La provocación de Trump con una imagen mesiánica agudiza su pulso con el Papa León XIV
El presidente de EE UU borra un montaje de IA que lo mostraba como sanador, mientras el vicepresidente Vance exige al Vaticano ceñirse a la moral y no a la política, fracturando a sus bases.

La escalada del enfrentamiento entre Donald Trump y el papa León XIV alcanzó un nuevo punto de ebullición cuando el presidente publicó y luego borró una imagen generada por inteligencia artificial que lo mostraba como un sanador de apariencia crística. Horas antes, en un extenso mensaje en Truth Social, Trump había calificado al pontífice de «débil en la lucha contra el crimen» y «catastrófico en política exterior», reprochándole no haber criticado las restricciones a los oficios religiosos durante la pandemia y hallar «terrible» la intervención estadounidense en Venezuela o aceptable que Irán disponga del arma nuclear. La virulencia del ataque no tiene parangón en la historia moderna: un presidente en funciones contra el primer papa estadounidense.
La génesis del choque se encuentra en la condena de León XIV a la ofensiva militar conjunta de Washington y Tel Aviv contra Irán. Desde la óptica de Washington, las críticas del sucesor de Pedro debilitan la legitimidad de la campaña bélica; en los pasillos vaticanos y en las capitales europeas se interpreta como un legítimo llamamiento a la paz. La reacción de Trump no se limitó al exabrupto escrito: la imagen de IA, que lo mostraba flotando junto a un enfermo en una cama de hospital, fue defendida por él mismo asegurando que se trataba de «yo como médico, algo de la Cruz Roja». El episodio profundizó la indignación, no solo en círculos progresistas sino en las propias filas conservadoras, donde algunos aliados evangélicos y católicos temen un daño irreparable al respaldo religioso que ha sido pilar del trumpismo.

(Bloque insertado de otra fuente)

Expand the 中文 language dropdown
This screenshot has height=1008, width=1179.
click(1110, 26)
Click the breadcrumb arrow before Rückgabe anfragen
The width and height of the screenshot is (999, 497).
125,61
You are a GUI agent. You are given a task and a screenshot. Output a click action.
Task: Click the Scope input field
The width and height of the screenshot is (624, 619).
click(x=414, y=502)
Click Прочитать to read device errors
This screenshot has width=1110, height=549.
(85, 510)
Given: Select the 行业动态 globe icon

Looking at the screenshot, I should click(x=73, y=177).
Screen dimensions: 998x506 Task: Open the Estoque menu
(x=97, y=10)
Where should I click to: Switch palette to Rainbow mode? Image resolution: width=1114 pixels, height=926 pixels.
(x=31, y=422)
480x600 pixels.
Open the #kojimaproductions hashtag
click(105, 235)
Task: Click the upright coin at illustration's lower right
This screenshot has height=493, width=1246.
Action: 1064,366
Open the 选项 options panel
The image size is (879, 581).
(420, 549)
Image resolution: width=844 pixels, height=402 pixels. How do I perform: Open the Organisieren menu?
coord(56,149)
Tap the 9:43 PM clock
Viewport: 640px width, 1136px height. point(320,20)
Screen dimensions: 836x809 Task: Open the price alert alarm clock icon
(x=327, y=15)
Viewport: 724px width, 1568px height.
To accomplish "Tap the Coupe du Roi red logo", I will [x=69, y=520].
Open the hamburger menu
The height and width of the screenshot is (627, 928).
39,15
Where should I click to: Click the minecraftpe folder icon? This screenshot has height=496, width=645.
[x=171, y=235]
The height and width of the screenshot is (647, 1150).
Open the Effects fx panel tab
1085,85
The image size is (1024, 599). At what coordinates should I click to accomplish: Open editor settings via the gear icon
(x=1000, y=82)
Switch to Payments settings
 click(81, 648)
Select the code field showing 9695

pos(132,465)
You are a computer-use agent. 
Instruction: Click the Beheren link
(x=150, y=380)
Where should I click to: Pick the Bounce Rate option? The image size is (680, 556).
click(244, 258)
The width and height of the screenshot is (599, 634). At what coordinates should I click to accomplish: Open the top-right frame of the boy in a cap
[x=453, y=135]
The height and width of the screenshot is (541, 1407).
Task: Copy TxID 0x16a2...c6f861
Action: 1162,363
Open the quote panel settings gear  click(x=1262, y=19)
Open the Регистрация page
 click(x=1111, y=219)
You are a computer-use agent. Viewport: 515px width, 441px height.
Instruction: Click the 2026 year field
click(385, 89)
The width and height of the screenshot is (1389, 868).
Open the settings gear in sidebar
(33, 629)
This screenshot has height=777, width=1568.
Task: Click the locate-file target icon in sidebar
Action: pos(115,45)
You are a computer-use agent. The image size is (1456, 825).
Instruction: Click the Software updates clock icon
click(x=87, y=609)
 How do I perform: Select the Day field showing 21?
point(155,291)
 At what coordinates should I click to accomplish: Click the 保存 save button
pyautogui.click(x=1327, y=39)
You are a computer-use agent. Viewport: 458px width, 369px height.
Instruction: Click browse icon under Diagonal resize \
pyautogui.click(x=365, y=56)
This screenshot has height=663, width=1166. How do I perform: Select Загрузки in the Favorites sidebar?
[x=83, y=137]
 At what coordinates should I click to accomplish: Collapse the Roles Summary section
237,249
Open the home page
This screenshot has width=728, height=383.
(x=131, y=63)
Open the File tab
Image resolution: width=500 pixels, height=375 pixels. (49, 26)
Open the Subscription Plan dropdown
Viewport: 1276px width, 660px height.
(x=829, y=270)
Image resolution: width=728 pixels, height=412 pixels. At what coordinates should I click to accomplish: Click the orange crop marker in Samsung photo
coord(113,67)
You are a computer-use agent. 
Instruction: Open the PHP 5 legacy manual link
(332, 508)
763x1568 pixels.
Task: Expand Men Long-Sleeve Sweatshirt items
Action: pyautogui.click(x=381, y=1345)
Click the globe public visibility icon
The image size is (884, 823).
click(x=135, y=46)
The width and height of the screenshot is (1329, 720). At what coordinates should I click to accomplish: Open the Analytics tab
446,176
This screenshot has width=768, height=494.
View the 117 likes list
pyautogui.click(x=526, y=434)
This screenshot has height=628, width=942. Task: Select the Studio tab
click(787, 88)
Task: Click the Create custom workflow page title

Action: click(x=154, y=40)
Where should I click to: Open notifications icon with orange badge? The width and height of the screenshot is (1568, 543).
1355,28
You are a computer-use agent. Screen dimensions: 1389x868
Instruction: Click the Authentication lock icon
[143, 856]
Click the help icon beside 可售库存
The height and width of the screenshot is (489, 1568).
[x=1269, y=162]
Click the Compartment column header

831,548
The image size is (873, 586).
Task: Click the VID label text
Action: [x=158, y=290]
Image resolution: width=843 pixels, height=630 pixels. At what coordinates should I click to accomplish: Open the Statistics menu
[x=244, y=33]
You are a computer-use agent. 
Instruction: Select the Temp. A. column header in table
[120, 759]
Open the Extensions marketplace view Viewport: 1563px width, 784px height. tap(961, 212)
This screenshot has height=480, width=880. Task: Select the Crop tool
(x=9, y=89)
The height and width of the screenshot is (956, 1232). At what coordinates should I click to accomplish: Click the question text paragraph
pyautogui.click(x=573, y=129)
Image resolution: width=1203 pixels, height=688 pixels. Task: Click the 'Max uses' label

El vicepresidente J. D. Vance, converso al catolicismo, intervino para reforzar la posición de la Casa Blanca. En declaraciones a Fox News, afirmó que «sería mejor que el Vaticano se atuviera a las cuestiones morales y dejara que el presidente de Estados Unidos se ocupe de dictar la política pública». La exigencia de Vance —amplificada por medios italianos y anglosajones— revela una estrategia de blindaje político, pero también expone una fractura dentro del gabinete entre el deber de lealtad y su propia identidad de fe. En el mundo católico latinoamericano, donde la figura papal tiene un arraigo profundo, las palabras del vicepresidente han sido leídas como un intento de confinar a la Iglesia a la sacristía, justo cuando la región demanda una voz profética contra la guerra.
Analistas estadounidenses advierten que el conflicto ha hecho trizas la coalición que llevó a Trump al poder. Figuras del ala dura religiosa, que durante años pasaron por alto deslices verbales, esta vez han repudiado la imagen mesiánica y el tono beligerante. La opinión pública católica en Estados Unidos experimenta una disonancia inédita: la lealtad al presidente choca con la reverencia al papa compatriota. Desde Asia, donde la Santa Sede mantiene delicados equilibrios diplomáticos, se sigue con preocupación la erosión del liderazgo moral de Occidente. En este clima, la Casa Blanca intenta minimizar los daños con explicaciones poco verosímiles —«era un médico, no Jesús»— mientras la guerra con Irán sigue su curso sin una salida pacífica a la vista.